U.S. Housing Market in 1983
In 1983, the U.S. housing market recorded existing-home sales averaged 2.71 million, new-construction sales of 623K, and a 30-year fixed mortgage rate of 13.24%.
Existing-home sales rose 36.2% from 1982. the median existing-home price rose 3.7% to $70,300. the 30-year fixed mortgage fell 2.80 percentage points to 13.24%.
Macroeconomic Context
The Reagan recovery began in earnest in 1983, and housing led the way. Real GDP grew approximately 4.6% as the effects of the 1981 tax cuts, combined with the Fed's shift to easier money, released enormous pent-up demand across the economy. Unemployment began a long decline from its 10.8% peak — ending 1983 near 8.3% — and consumer confidence rebounded sharply. Inflation fell to approximately 3.2%, the lowest since 1972, validating Volcker's painful disinflation strategy.
Mortgage rates remained high by historical standards at 13.24% annually, but the direction of travel was unmistakably down — from the 16%+ levels of 1981–82 — and buyers responded to the improving trajectory.
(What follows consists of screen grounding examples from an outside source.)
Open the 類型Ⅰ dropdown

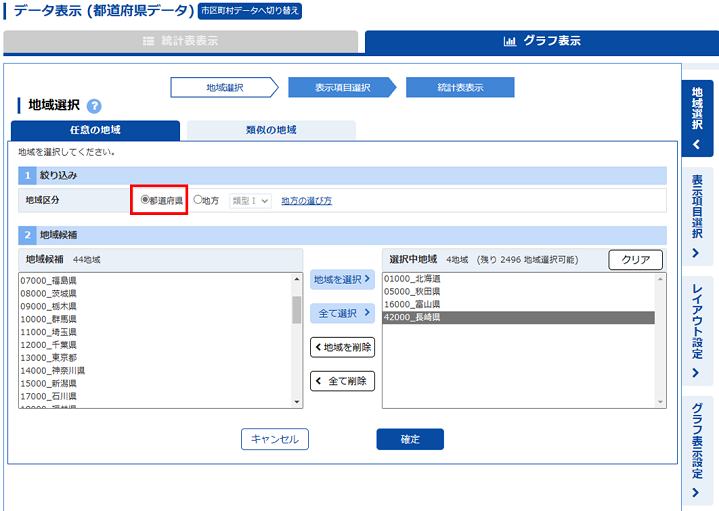point(250,201)
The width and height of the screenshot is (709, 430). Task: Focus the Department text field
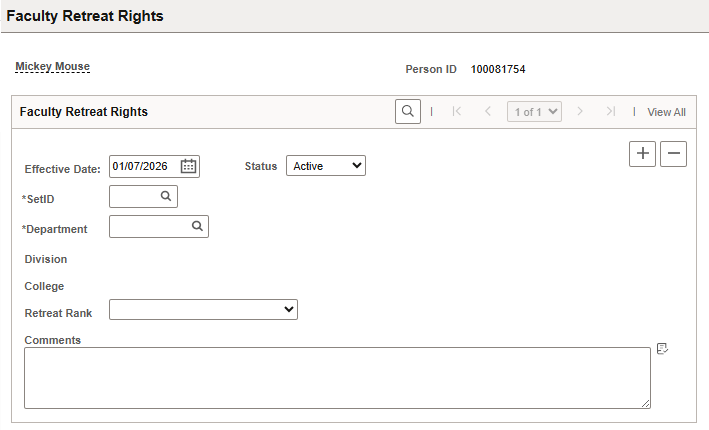click(x=150, y=227)
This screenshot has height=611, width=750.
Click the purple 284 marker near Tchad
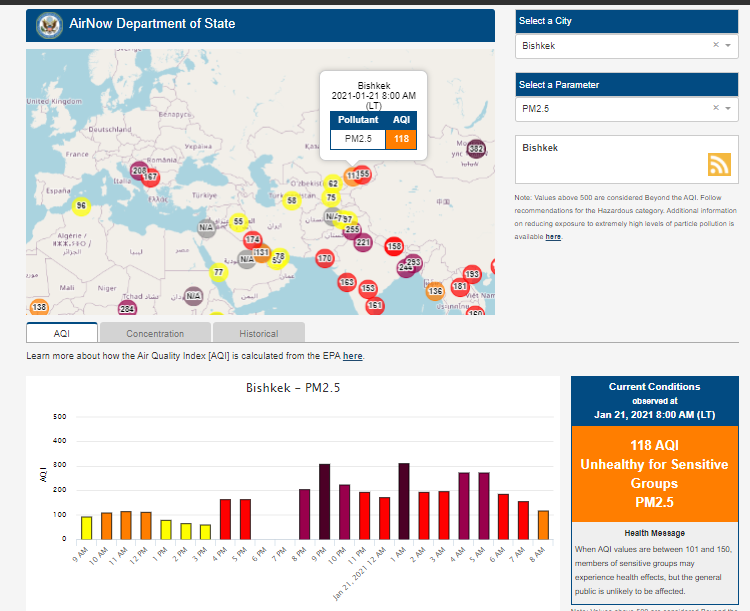click(x=127, y=309)
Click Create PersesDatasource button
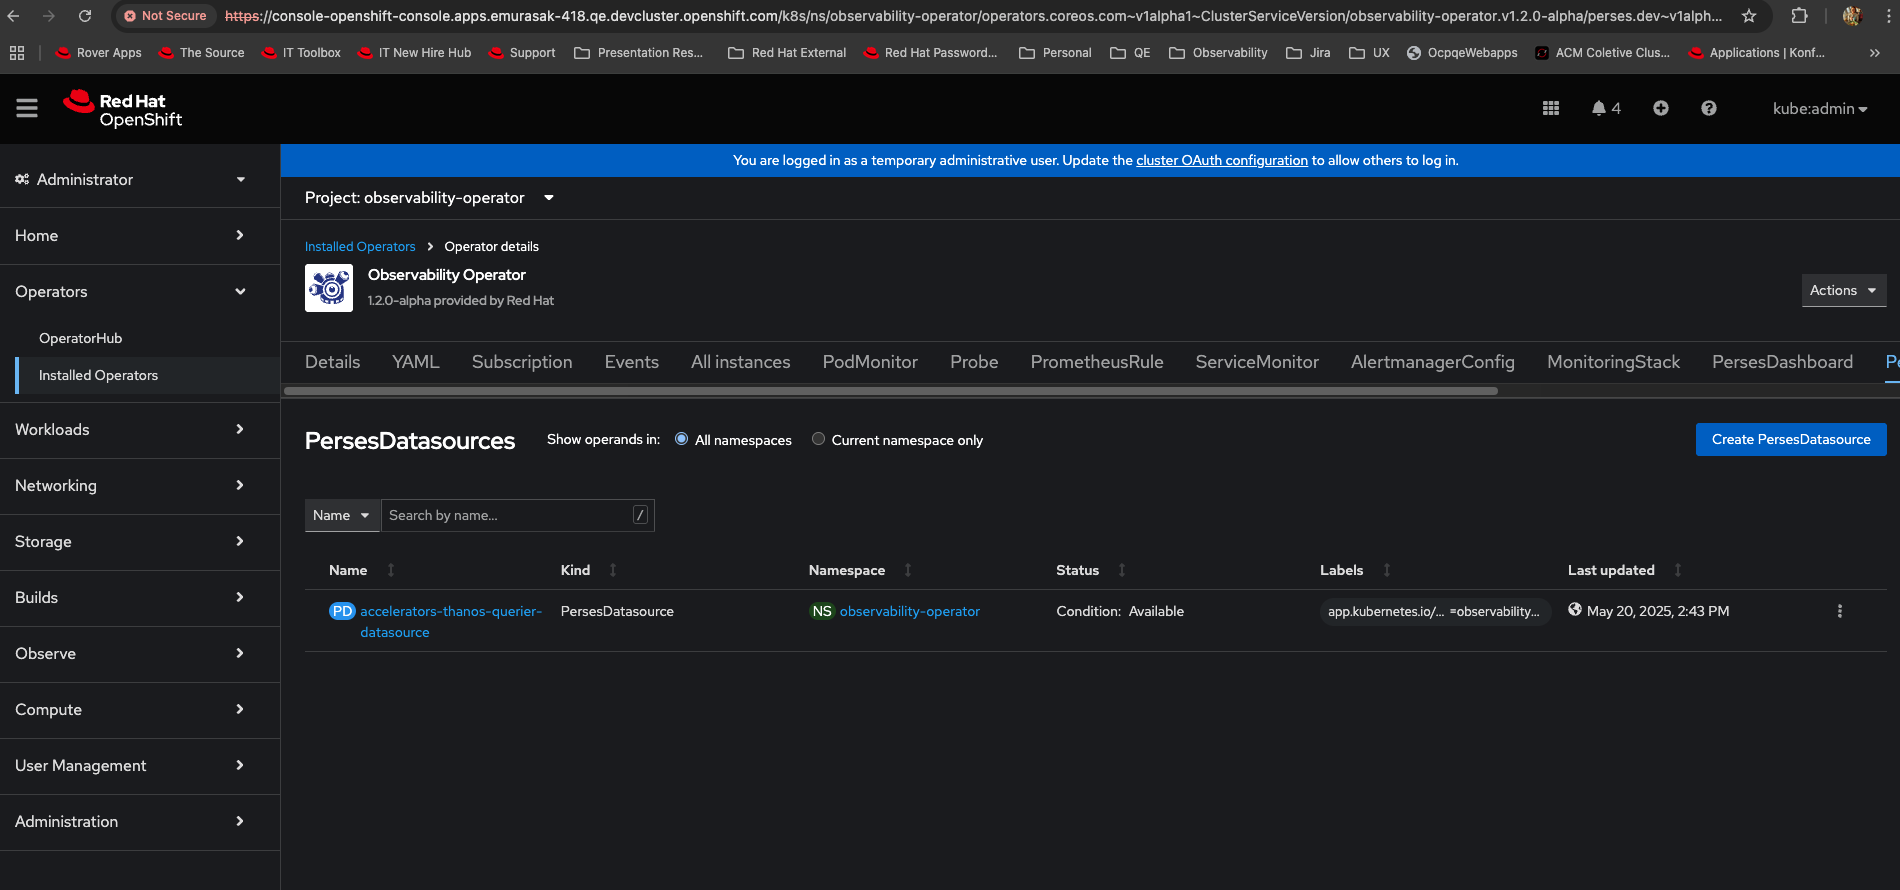The width and height of the screenshot is (1900, 890). (1790, 439)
The adjustable-rate mortgage (ARM), newly authorized and actively promoted by thrifts after the Garn-St. Germain Act, offered initial rates well below 30-year fixed rates and allowed marginal buyers to qualify. ARM originations surged to roughly 60–65% of new mortgages in 1983, fundamentally changing the composition of mortgage credit for the first time in decades.
New-home sales rebounded 51% from 1982's postwar low to approximately 623,000, and existing-home sales jumped 36.2%. Both series confirmed that the housing market was among the economy's most powerful recovery levers once credit conditions eased. The 3.7% rise in the median existing-home price to $70,300 was moderate — evidence that the market was recovering from the demand side first, with price appreciation still muted by the large inventory that had accumulated during the 1981–82 freeze.